_Directions for this task_
Go through the data and copy every line in which "computer" appears.

_Data supplied_
>>

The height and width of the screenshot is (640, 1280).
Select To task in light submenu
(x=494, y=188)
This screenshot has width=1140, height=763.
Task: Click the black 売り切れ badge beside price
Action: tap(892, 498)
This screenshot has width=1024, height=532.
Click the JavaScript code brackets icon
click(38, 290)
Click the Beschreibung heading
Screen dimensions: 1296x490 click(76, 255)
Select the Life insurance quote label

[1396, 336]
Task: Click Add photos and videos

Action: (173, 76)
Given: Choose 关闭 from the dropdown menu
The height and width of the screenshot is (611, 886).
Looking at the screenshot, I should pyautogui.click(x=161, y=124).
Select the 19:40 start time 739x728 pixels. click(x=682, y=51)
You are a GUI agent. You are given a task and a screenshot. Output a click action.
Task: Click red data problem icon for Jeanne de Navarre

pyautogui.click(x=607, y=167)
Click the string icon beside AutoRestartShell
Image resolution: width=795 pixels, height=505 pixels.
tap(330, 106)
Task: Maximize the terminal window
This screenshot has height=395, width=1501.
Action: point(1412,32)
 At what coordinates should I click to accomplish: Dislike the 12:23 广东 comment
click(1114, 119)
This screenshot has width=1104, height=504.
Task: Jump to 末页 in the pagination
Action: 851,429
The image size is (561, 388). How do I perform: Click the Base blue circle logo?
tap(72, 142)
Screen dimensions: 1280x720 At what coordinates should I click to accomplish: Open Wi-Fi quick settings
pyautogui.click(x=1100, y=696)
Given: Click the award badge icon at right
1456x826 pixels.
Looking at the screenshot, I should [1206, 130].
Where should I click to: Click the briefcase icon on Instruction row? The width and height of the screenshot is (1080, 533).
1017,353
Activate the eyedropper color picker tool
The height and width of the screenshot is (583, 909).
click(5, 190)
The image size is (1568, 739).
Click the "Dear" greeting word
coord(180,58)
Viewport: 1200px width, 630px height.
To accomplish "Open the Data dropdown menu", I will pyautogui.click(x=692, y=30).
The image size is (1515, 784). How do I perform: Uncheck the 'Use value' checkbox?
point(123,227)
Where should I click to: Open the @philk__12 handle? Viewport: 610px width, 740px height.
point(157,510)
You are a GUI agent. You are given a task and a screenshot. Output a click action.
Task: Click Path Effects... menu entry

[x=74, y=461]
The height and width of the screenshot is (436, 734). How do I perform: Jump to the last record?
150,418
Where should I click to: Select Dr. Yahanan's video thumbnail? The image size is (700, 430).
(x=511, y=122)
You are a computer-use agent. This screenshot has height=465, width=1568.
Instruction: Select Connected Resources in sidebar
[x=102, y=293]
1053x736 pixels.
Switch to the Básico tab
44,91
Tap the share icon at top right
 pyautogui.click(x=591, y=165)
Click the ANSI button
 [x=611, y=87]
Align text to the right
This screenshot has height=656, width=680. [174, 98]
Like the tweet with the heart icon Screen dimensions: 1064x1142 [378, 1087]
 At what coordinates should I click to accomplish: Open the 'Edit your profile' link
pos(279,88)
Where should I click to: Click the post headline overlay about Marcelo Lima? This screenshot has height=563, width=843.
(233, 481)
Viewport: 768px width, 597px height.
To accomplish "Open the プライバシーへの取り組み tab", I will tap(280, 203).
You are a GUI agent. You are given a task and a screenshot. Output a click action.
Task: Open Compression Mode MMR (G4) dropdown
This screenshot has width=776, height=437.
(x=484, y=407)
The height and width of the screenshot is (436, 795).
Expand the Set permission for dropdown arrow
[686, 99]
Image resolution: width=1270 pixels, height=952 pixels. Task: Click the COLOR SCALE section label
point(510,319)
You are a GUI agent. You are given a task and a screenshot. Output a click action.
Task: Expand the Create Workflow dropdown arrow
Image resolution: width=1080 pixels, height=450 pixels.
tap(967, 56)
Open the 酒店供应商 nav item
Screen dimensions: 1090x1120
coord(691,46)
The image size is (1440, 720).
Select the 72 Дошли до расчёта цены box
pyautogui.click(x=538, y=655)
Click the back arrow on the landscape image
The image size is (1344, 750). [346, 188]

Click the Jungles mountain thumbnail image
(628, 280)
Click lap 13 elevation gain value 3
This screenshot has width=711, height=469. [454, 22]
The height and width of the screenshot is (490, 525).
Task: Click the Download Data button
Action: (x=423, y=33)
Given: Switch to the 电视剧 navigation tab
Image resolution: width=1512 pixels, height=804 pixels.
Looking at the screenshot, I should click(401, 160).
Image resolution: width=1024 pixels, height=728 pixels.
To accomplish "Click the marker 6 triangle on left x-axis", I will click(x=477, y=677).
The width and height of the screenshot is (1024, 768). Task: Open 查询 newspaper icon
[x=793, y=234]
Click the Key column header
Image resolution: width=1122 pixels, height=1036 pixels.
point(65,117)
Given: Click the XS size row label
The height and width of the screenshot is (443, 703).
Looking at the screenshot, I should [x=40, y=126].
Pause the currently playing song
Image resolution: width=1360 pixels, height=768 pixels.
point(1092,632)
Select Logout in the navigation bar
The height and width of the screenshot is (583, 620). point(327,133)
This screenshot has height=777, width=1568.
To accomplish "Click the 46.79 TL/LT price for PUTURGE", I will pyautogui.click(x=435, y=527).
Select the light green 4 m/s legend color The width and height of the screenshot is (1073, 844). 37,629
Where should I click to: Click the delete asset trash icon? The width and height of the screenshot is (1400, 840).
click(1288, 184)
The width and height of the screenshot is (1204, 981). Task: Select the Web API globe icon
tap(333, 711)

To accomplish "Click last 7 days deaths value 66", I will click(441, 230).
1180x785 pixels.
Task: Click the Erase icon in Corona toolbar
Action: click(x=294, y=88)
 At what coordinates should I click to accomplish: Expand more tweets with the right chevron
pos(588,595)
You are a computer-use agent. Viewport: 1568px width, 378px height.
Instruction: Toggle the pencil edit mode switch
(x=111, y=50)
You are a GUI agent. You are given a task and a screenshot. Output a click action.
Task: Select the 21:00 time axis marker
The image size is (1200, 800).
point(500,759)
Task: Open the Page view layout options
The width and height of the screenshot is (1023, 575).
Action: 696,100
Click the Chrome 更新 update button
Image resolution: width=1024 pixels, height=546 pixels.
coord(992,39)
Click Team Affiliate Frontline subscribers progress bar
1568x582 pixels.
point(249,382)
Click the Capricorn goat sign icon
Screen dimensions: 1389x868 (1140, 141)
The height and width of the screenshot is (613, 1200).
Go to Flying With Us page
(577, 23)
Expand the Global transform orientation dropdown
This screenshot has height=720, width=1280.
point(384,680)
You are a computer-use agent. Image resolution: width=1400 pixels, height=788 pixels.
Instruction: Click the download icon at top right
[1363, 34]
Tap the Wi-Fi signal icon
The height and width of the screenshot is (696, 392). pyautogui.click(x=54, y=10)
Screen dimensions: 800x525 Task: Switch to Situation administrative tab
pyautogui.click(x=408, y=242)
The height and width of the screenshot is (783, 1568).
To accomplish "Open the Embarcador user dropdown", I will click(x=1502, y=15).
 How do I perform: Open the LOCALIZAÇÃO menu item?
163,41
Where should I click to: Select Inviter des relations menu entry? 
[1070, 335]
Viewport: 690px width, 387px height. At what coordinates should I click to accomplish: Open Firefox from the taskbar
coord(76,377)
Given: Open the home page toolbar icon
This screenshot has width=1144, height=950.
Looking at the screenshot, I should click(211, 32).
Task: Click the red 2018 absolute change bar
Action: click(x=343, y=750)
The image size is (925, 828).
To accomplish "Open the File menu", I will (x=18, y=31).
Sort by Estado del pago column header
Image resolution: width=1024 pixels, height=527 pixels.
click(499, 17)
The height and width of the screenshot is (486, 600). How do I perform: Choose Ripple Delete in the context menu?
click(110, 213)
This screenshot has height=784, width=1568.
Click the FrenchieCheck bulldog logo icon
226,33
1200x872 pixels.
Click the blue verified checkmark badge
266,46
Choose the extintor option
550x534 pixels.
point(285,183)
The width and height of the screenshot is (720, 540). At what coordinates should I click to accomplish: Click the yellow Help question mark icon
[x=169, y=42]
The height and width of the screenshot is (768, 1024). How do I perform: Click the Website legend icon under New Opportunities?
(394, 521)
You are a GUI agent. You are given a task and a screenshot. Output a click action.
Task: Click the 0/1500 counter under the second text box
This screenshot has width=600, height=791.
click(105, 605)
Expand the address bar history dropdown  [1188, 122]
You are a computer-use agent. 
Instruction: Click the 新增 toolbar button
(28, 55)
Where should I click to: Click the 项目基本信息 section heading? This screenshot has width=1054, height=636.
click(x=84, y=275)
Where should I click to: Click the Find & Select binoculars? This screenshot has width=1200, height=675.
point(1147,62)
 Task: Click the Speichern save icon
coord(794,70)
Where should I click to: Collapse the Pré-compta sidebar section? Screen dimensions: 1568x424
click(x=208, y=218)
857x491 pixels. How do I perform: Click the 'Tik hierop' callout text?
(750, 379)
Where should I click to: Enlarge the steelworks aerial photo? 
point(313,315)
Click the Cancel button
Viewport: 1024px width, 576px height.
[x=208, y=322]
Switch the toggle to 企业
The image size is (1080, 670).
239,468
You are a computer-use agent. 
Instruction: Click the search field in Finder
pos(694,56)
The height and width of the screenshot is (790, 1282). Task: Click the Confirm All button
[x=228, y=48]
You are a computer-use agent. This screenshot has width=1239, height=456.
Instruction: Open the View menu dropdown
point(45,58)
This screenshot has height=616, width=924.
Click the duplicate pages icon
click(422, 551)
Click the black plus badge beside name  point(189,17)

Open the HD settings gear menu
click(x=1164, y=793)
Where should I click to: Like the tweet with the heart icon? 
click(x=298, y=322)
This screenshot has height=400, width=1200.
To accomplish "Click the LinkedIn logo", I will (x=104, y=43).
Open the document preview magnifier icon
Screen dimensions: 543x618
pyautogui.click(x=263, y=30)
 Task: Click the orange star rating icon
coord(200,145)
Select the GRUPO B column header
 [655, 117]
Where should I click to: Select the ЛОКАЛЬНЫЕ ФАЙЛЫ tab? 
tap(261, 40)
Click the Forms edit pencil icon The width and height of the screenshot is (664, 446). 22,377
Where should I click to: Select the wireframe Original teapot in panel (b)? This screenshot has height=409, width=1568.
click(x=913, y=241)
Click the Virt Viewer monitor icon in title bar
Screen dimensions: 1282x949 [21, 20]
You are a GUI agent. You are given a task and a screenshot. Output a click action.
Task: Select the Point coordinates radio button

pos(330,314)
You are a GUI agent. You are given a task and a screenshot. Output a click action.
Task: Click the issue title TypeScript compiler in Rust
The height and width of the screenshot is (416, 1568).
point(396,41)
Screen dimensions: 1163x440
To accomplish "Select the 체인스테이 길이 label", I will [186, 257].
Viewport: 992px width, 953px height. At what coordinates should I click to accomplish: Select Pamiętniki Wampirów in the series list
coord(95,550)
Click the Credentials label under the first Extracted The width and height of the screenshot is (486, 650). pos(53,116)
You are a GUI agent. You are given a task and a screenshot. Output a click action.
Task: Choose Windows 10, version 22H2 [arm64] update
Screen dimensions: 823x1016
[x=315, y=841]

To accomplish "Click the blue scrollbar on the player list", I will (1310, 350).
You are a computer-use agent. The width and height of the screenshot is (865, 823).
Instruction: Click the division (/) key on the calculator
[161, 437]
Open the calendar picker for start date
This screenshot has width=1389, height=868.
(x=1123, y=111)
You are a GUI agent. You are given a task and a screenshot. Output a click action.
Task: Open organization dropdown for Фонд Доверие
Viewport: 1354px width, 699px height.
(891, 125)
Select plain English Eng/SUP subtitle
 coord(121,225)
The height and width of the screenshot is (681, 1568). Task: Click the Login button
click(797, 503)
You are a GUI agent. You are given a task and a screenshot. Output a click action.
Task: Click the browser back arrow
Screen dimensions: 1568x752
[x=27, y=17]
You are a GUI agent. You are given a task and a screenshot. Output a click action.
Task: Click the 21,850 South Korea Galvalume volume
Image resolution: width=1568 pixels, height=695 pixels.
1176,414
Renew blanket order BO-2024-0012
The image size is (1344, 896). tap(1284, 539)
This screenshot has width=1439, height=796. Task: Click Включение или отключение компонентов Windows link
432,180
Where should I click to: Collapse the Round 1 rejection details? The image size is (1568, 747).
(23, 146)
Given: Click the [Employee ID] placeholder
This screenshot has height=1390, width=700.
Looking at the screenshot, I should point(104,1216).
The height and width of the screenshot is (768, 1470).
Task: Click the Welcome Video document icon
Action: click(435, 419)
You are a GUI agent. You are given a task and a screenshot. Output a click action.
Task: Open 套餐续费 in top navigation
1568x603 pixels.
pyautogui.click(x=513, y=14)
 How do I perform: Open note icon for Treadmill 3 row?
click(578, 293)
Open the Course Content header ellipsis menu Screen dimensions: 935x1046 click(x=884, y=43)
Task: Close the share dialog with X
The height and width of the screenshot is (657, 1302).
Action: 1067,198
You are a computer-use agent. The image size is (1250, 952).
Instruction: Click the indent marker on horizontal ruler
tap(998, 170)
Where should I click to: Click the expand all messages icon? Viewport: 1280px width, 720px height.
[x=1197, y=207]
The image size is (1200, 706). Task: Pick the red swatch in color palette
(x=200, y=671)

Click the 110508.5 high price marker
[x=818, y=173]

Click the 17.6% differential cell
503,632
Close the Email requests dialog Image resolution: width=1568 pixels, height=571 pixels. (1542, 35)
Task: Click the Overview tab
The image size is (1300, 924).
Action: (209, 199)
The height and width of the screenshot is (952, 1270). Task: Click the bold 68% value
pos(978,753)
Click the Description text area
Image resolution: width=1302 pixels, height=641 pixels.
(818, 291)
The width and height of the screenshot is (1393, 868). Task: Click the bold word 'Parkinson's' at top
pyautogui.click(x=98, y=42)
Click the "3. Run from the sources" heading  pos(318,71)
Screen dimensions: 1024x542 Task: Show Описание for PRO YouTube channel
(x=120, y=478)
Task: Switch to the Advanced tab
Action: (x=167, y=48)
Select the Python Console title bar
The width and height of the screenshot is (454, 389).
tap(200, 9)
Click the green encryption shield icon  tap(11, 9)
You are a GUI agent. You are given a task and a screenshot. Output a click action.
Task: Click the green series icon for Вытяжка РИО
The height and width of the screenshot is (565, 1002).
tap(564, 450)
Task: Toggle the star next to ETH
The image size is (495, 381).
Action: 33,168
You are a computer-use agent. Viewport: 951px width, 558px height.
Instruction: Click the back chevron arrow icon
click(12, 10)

<<

_Solution_
You are a computer-use agent. This screenshot has height=465, width=1568.
You are a computer-use agent. Viewport: 1568px width, 378px height.
You are a computer-use agent. Image resolution: width=1400 pixels, height=788 pixels.
You are a computer-use agent. 
You are a computer-use agent. 
You are a computer-use agent. This screenshot has width=1239, height=456.
You are a computer-use agent. The width and height of the screenshot is (865, 823).
You are a computer-use agent. The image size is (1250, 952).
You are a computer-use agent. Viewport: 951px width, 558px height.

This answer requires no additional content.